I have a bit of a… let’s call it a fascination with neon lights. The artistry that goes into these things alone is admirable, with each intricate design crafted by hand with a series of delicate bends before being brought to life with a drop of mercury, a noble gas, and an electric current. The subdued intensity of the light they provide is wonderfully paradoxical—they shine in the darkness without subtracting from it, a beacon in a sea of night that casts only the slightest of ripples. They create a bridge between the vivacity of light and the intrigue of night, forming the perfect middle ground between the two. As one who loves the dark but also appreciates light, it should come as no surprise that I have a fondness for these occupants of a strange niche of Americana.
Neon signs seem to represent a juncture of past and future: they inevitably invoke images of years past, when they flickered in the windows of all-night diners and drugstores, but they also put one in mind of the futures as imagined by the likes of William Gibson and Richard Morgan, where the downtrodden eke out a living under the flickering and buzzing. At this second junction, neon lights essentially represent the present in their own way. But it is another thing they represent, to me at least, that makes them truly special to me.
I call it the Neon Dream.
Imagine a city of endless night that never sleeps, but is lit with neon lights and the flickering signs of diners and shops that seem ratty but make you feel safe. And the clubs and bars and secret shadowy places are all around and everyone is wearing something crazy and nobody cares. A place where fashions and music and whole new lifestyles are born in an instant, where the romance and wonder of the dark streets pulses up through your feet. A place that is dark but not frightening or dangerous, but contains all the romance and mystery and excitement of back alleys and forbidden places.

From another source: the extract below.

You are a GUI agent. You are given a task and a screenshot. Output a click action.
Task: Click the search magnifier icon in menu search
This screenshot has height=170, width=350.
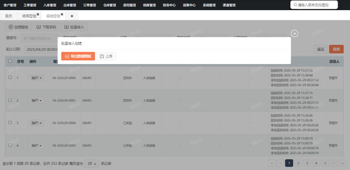tap(295, 5)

This city contains anything that a person could want after hours: restaurants and food carts to suit every conceivable taste and some that are hitherto-unexplored experiments of the purveyor’s culinary creativity; art exhibits, botanical gardens, and libraries for those who are looking for something more sedate or intellectually stimulating, or even college branch campuses providing night classes; boutiques and shops selling all sorts of fashions, nick-knacks, and middle-of-the-night essentials; gyms and yoga studios for those who prefer to burn fat along with the midnight oil; arcades and game parlors and places for more subdued entertainment; coffee shops and tea houses for relaxation and quiet conversations; dark, dingy dive bars for when you just need a drink and some time alone while still being around people.
And then there’s the music.
Clubs and venues of every kind, “college bars” that host amateur and indie acts, hi-tech discotheques for DJs to experiment with senses other than sound, traditional nightclubs with glitz and bling everywhere, smoky lounges with velvet couches and soulful singers and expensive wines—a place for everyone’s tastes, places where all who wish to may let the beats course through their body like the pulse of a second, communal heart and give themselves over to the dance that flows through us all.
This is what neon lights mean to me.
This place I have described is, of course, impossible, but if we’re lucky, we may each be able to find a little portion of our own neon dream somewhere out there in the night. And until I am able to find my scrap of that hive-mind heartbeat, I will use the lights I can collect to bring it to me, if only in spirit.